Exercise description
The word "plus" occurs in some lines of the listing. Copy those lines.

___ Supplied records ___

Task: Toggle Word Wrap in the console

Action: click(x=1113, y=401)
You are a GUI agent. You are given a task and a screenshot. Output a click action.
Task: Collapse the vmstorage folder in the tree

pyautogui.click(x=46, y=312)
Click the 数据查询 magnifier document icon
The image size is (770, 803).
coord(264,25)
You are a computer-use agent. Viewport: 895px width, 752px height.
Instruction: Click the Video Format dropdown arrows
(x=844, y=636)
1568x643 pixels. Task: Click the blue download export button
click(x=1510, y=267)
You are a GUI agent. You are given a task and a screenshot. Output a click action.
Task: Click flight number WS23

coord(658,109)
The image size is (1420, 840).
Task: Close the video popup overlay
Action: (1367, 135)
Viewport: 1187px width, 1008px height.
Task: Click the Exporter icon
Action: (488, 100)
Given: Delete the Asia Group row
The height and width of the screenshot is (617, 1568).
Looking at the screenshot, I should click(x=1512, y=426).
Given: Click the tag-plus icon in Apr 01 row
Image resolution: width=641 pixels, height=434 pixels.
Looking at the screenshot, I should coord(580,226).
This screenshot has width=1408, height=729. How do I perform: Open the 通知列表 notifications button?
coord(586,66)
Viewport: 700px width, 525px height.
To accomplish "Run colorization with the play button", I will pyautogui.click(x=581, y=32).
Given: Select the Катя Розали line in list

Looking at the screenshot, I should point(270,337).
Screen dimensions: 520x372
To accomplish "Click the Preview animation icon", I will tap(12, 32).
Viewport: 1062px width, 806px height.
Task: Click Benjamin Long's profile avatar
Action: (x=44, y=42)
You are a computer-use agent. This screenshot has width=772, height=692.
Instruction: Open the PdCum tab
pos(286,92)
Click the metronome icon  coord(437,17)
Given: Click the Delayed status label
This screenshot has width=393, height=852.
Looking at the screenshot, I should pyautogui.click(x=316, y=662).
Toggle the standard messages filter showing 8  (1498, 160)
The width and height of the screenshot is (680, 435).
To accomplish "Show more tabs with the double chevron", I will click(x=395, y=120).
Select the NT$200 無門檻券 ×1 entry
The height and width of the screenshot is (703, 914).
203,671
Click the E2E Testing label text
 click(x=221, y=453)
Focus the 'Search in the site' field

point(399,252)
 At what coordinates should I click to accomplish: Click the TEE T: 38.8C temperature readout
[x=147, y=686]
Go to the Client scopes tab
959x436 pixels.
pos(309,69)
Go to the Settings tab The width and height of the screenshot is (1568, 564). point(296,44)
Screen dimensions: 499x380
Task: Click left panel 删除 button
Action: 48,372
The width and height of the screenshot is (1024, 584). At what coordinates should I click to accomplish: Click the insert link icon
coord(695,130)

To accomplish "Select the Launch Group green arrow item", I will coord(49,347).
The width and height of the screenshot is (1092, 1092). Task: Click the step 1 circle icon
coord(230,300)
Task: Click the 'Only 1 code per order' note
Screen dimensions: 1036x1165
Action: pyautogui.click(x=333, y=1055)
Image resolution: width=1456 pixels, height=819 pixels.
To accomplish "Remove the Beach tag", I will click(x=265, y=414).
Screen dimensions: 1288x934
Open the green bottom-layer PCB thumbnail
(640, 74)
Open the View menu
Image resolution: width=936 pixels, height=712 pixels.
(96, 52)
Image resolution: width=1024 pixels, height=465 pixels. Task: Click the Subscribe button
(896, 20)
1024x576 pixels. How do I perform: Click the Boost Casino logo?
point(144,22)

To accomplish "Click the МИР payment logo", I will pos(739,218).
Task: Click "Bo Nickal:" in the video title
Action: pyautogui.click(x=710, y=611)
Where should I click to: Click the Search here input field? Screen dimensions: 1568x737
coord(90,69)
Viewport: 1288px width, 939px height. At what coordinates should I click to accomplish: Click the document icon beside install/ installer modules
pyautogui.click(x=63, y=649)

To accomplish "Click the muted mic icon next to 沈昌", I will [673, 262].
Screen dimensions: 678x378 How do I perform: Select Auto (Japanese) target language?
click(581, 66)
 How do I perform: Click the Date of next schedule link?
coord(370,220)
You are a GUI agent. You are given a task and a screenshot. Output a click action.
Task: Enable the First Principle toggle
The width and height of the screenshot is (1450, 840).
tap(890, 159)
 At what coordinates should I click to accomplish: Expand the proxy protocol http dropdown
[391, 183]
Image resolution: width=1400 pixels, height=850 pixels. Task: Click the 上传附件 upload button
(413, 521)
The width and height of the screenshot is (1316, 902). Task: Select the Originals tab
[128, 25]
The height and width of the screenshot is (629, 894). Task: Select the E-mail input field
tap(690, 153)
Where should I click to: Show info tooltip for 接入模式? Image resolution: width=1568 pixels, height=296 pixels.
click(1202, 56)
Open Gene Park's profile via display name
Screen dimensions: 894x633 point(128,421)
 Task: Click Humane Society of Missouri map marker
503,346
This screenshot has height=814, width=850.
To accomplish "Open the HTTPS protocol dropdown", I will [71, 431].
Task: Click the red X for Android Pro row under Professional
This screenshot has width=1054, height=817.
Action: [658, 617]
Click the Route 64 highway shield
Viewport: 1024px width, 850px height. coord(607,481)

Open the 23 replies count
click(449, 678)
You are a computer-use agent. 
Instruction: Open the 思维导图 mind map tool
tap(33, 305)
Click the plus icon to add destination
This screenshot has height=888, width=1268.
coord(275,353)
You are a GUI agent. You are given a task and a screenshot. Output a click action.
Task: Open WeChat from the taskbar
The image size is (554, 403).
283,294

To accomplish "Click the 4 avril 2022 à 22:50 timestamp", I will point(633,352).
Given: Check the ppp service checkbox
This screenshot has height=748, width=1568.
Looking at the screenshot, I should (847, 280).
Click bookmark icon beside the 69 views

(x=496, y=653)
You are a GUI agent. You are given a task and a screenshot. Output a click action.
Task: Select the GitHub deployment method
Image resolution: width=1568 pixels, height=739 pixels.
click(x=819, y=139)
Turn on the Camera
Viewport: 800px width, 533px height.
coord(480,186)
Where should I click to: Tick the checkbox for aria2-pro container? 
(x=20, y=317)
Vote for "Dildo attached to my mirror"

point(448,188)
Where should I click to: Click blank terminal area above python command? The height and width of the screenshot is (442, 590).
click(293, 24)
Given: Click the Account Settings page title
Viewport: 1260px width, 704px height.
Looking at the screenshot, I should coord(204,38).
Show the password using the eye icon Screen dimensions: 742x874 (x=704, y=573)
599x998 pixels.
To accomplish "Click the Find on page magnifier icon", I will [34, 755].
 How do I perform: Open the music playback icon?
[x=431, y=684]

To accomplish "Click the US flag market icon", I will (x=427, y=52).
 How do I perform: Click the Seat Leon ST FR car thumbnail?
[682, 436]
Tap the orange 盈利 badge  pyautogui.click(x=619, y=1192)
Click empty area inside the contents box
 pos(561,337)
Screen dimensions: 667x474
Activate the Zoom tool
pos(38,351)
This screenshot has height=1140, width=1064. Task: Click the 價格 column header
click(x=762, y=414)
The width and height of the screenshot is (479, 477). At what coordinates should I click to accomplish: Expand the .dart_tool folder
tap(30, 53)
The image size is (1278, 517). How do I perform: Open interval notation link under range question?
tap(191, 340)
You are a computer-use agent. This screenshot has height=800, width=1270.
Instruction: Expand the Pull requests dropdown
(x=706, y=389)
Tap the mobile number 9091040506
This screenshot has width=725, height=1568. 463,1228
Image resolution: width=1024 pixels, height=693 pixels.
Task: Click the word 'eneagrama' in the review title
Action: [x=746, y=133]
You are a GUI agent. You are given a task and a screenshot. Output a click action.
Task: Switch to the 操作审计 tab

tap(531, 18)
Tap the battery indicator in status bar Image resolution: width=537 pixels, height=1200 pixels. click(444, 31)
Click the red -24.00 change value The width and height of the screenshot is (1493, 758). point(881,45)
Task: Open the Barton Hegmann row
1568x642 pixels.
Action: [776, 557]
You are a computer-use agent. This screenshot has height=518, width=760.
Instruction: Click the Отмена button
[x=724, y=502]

___

Reply
Given: Click the tag-plus icon in Apr 01 row
Click the plus icon to add destination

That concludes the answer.